Roger van Boxtel, the chief executive of the railroad, said that the money was intended as a gesture, but that he recognized that “it is just a small Band-Aid on a big wound.”

“It has been a really emotional experience for a lot of people,” said Flory Neter, who runs a volunteer foundation that helps survivors and their relatives apply for compensation. “The trains were really the end. Yesterday I got on the phone at 10:30 a.m. and I talked for hours straight to people trying to fill out these forms, trying to comfort them and give them perspective.”

Eduard Neter, Flory’s husband, was born in 1939. Both of his parents and his sister were deported on Dutch trains to Auschwitz, where they all died.

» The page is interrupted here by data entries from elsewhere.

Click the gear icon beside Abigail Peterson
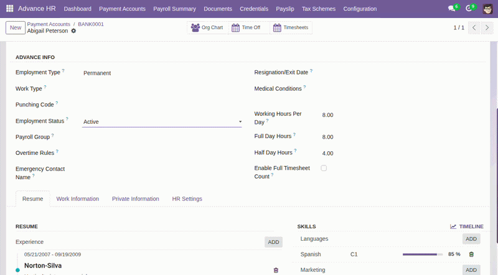The height and width of the screenshot is (275, 498). click(73, 31)
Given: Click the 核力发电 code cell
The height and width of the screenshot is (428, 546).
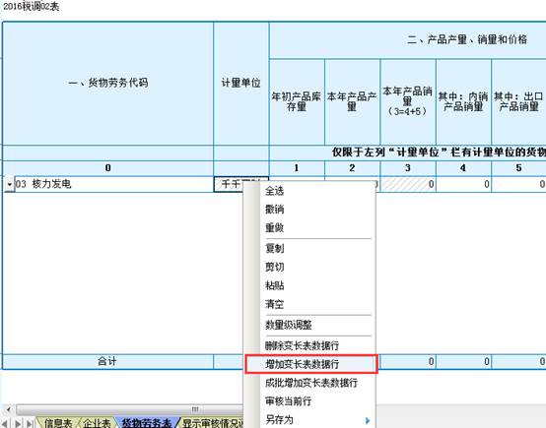Looking at the screenshot, I should (114, 184).
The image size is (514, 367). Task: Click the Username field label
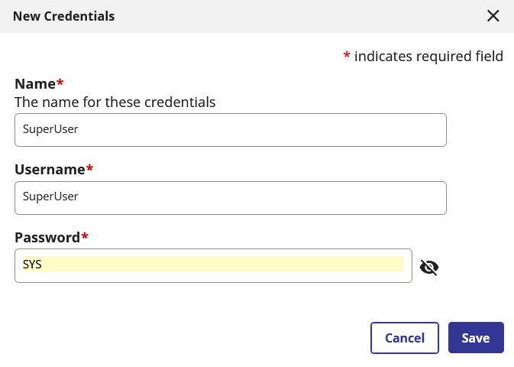pyautogui.click(x=50, y=169)
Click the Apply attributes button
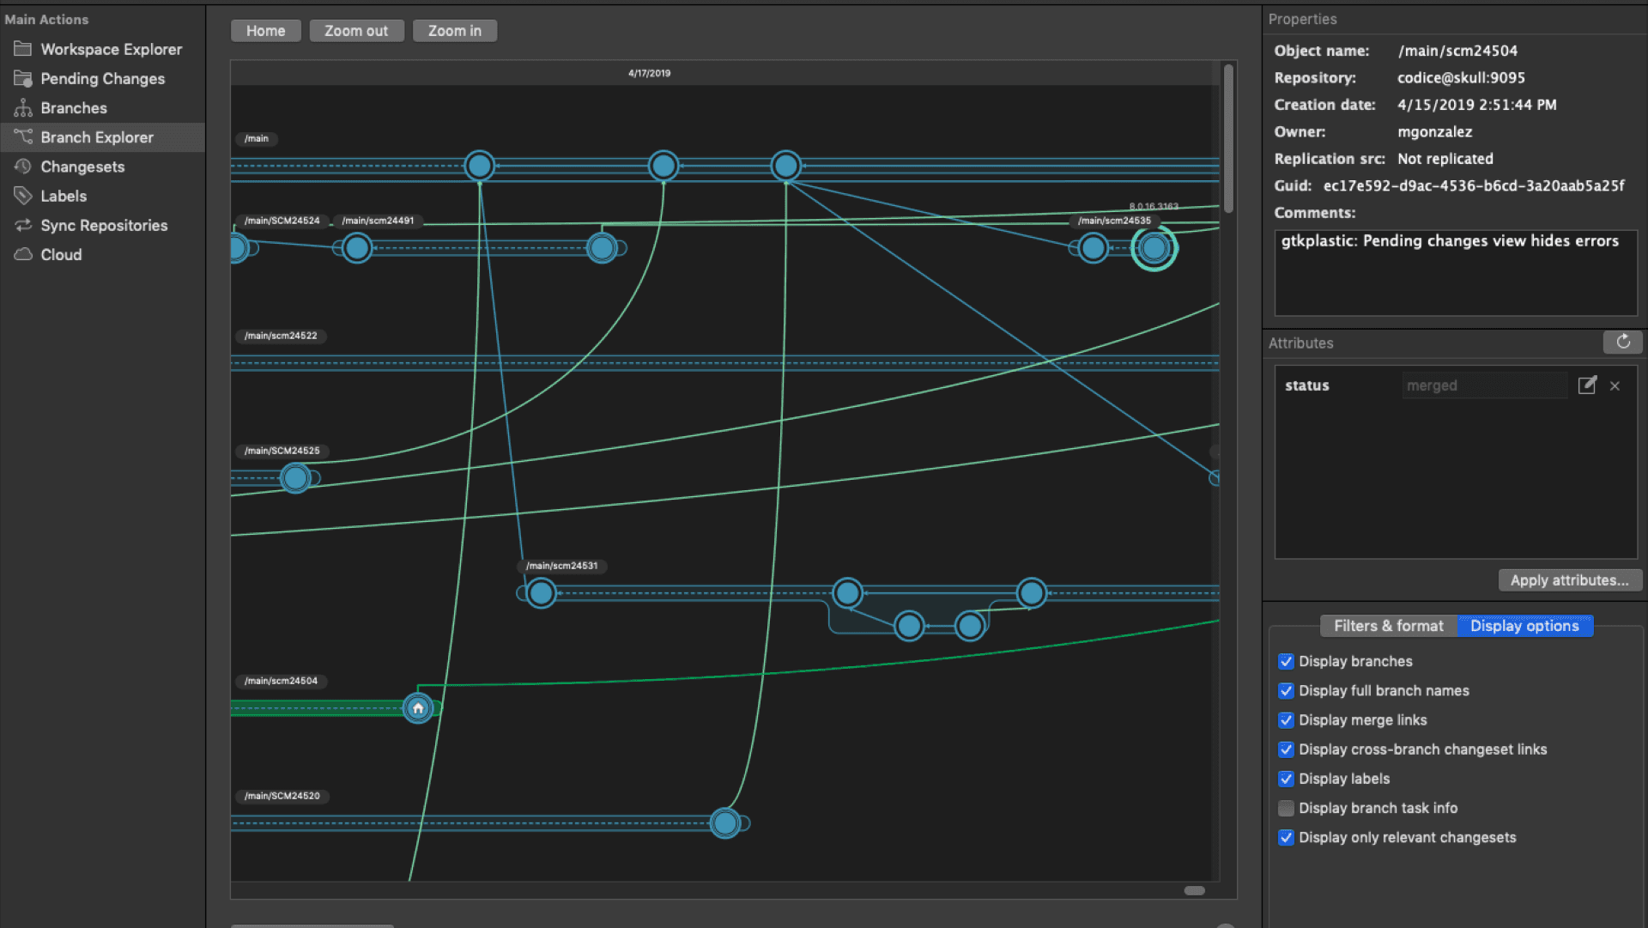The width and height of the screenshot is (1648, 928). tap(1567, 579)
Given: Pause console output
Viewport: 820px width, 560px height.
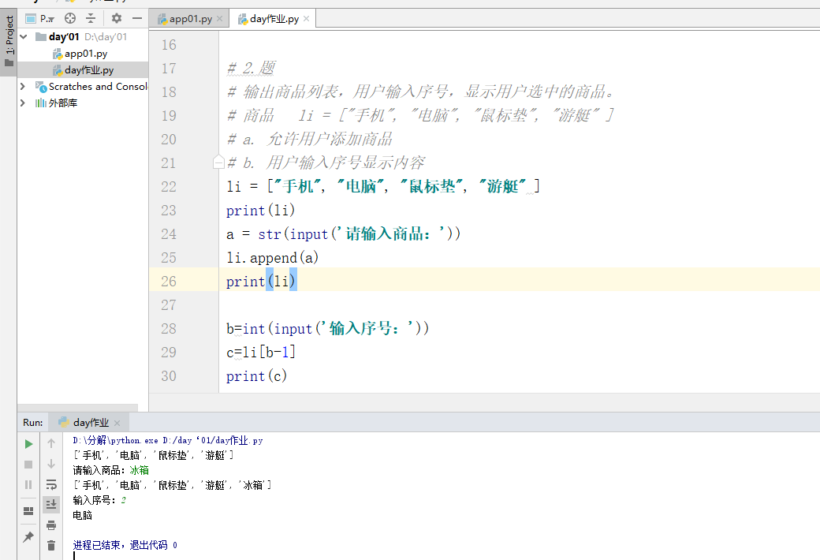Looking at the screenshot, I should click(x=28, y=484).
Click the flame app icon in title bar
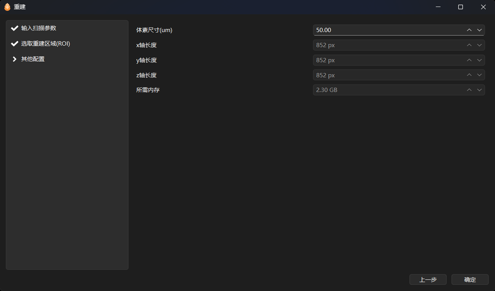Image resolution: width=495 pixels, height=291 pixels. (7, 7)
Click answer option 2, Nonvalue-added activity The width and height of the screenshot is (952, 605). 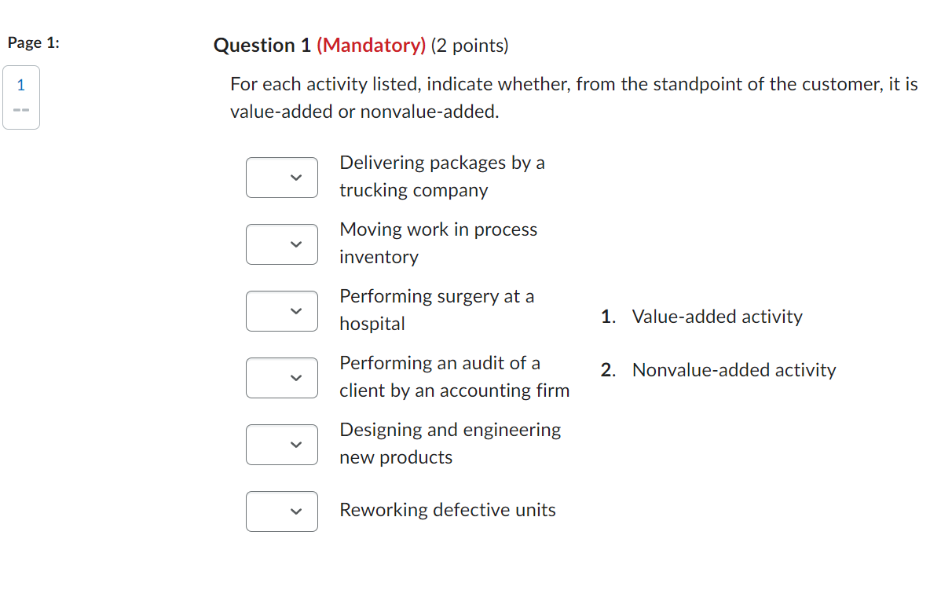[x=733, y=370]
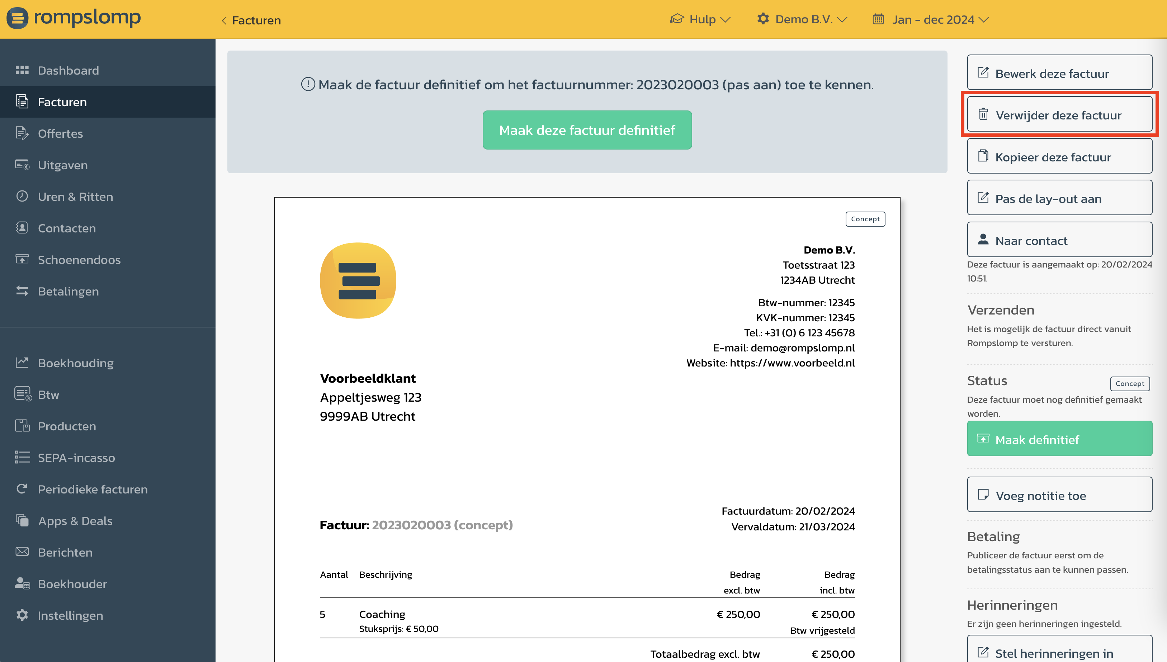Click the Instellingen gear icon
This screenshot has width=1167, height=662.
(x=22, y=615)
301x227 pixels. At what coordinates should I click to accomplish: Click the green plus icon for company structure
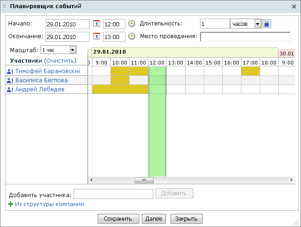[11, 204]
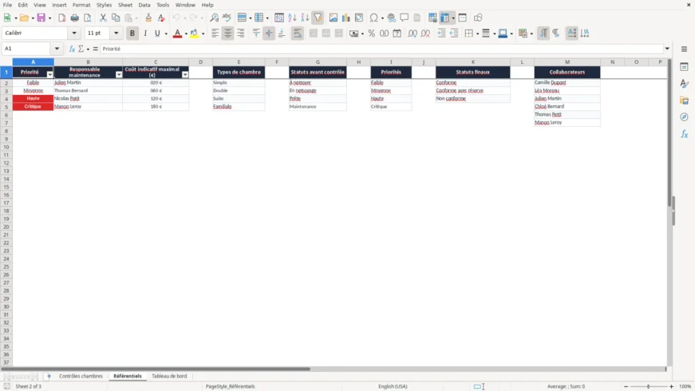The width and height of the screenshot is (695, 391).
Task: Open the Data menu
Action: (x=144, y=5)
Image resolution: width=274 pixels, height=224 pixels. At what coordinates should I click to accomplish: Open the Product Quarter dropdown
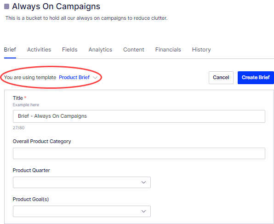tap(82, 183)
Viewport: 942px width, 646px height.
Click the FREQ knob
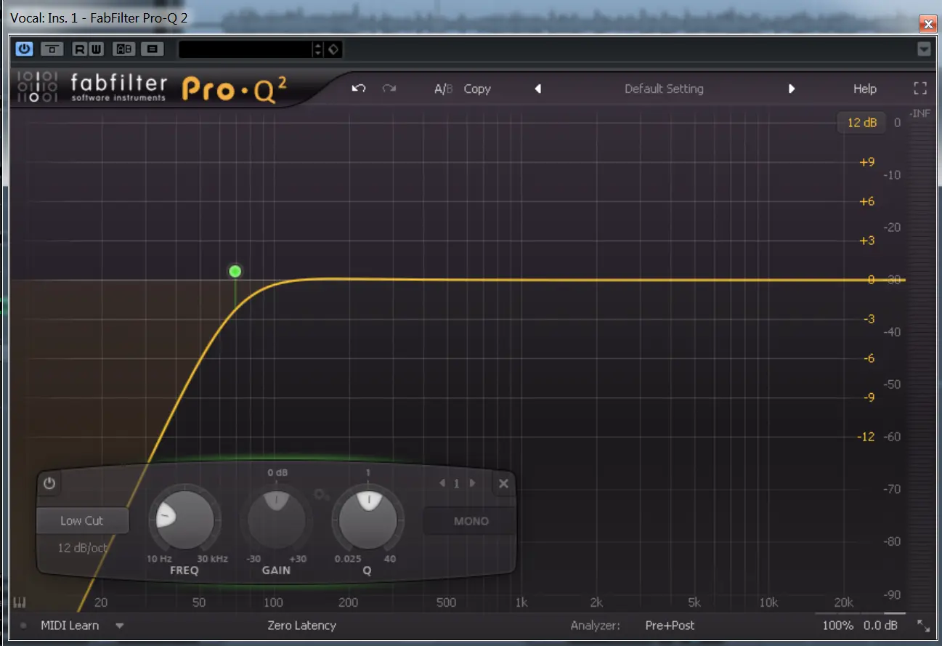pyautogui.click(x=185, y=521)
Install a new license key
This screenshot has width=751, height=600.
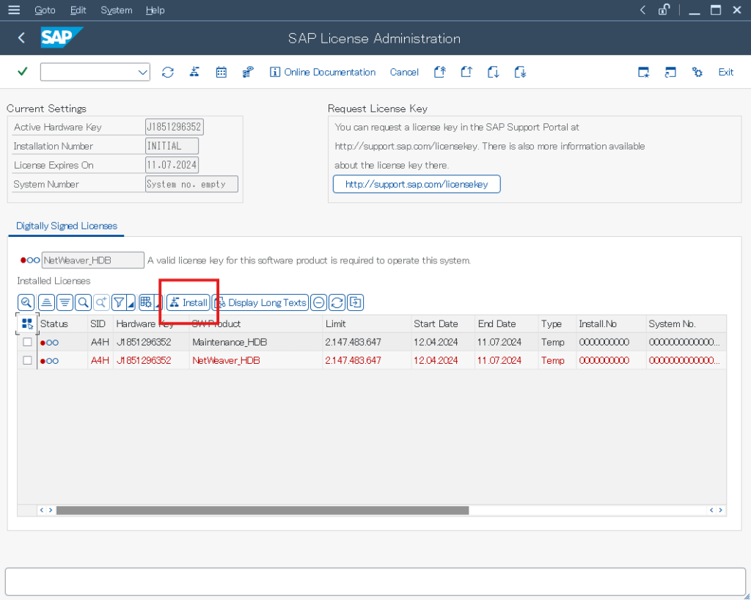pyautogui.click(x=188, y=302)
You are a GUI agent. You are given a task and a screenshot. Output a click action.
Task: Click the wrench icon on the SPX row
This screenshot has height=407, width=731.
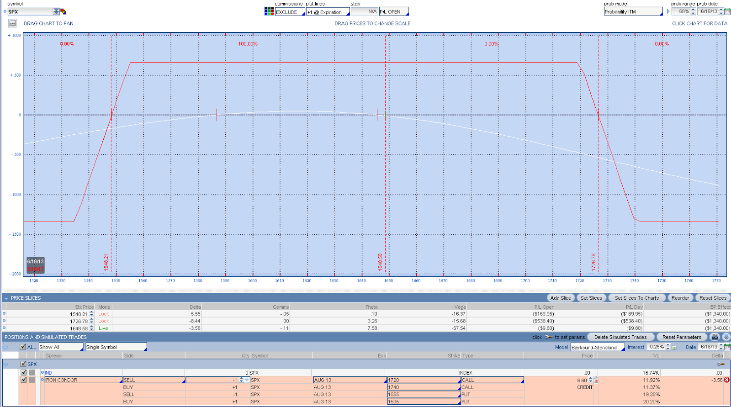721,364
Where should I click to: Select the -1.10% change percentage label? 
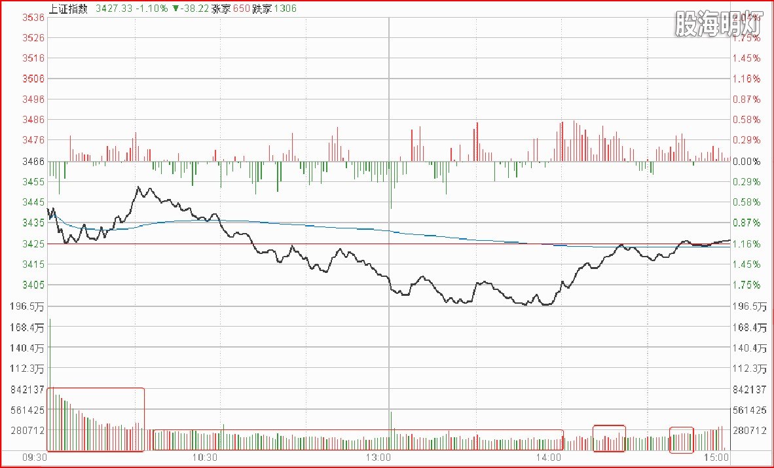149,8
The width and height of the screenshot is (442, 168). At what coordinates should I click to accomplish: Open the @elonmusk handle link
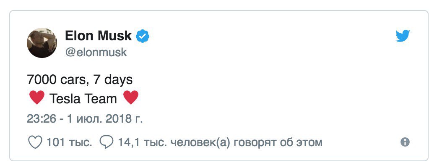[x=96, y=52]
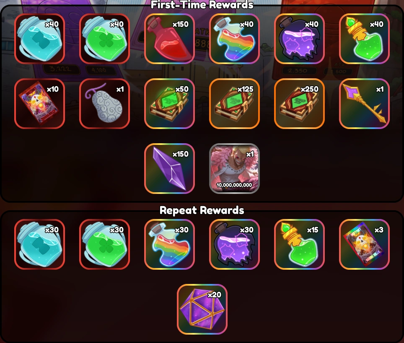Select the red potion x150 reward
The width and height of the screenshot is (404, 343).
point(170,39)
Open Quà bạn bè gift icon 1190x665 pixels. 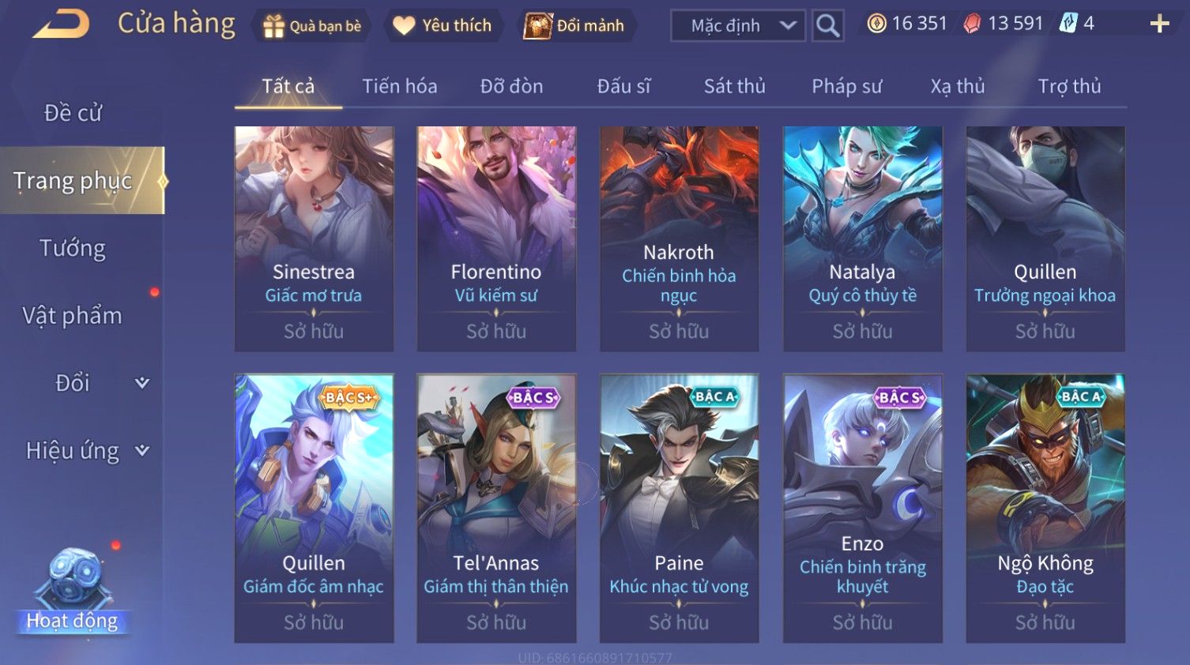[x=273, y=26]
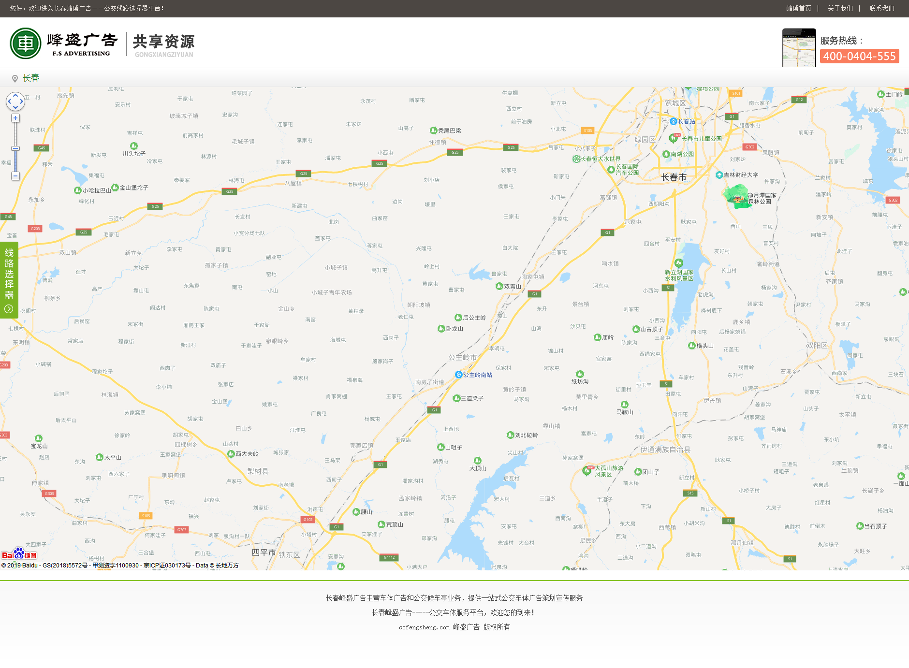The image size is (909, 668).
Task: Open the 峰盛首页 menu link
Action: pyautogui.click(x=798, y=8)
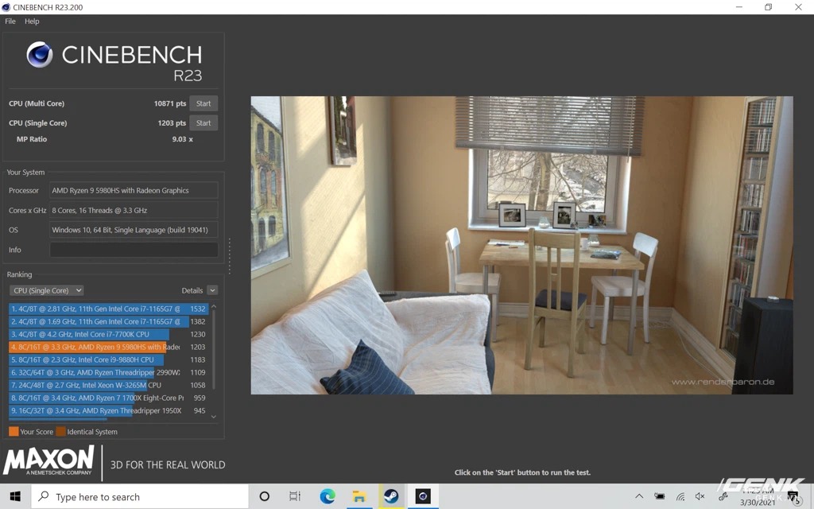The width and height of the screenshot is (814, 509).
Task: Show hidden system tray icons
Action: click(x=639, y=496)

He was able to apply for compensation for each of his parents, but not for his sister — because the compensation criteria do not include grandchildren or siblings of those murdered.

Other relatives of victims felt that these criteria were too limited. On Sept. 1, a few hundred people met with members of the independent committee to air grievances.

No Dutch railroad officials attended that meeting, and Mr. van Boxtel said that the compensation plan was unlikely to change at this point.

It is still hard to understand why the Dutch railway transports ran “so smoothly,” but the researchers say that it was because the railroad had a rigid, hierarchical structure, the employees were dutiful, and German reprisals for insubordination would have been harsh.

Ms. Neter said this aspect of the railway’s role has still not been fully examined. Deeper research, she said, would be “needed to get a clear view on these painful and almost unrevealed aspects of the Holocaust.”

Mr. Veenendaal said that the researchers found no evidence of active sabotage on the part of railroad officials, managers or employees who facilitated the Jewish transports at the time.

“There is one engineer, a machinist, who refused to drive one of the trains with Jews on it,” he said. “He was simply replaced by another machinist, and he was listed as being sick and unable to do his duty. That’s all; only one. The rest of them did their duty, and they ran the trains.”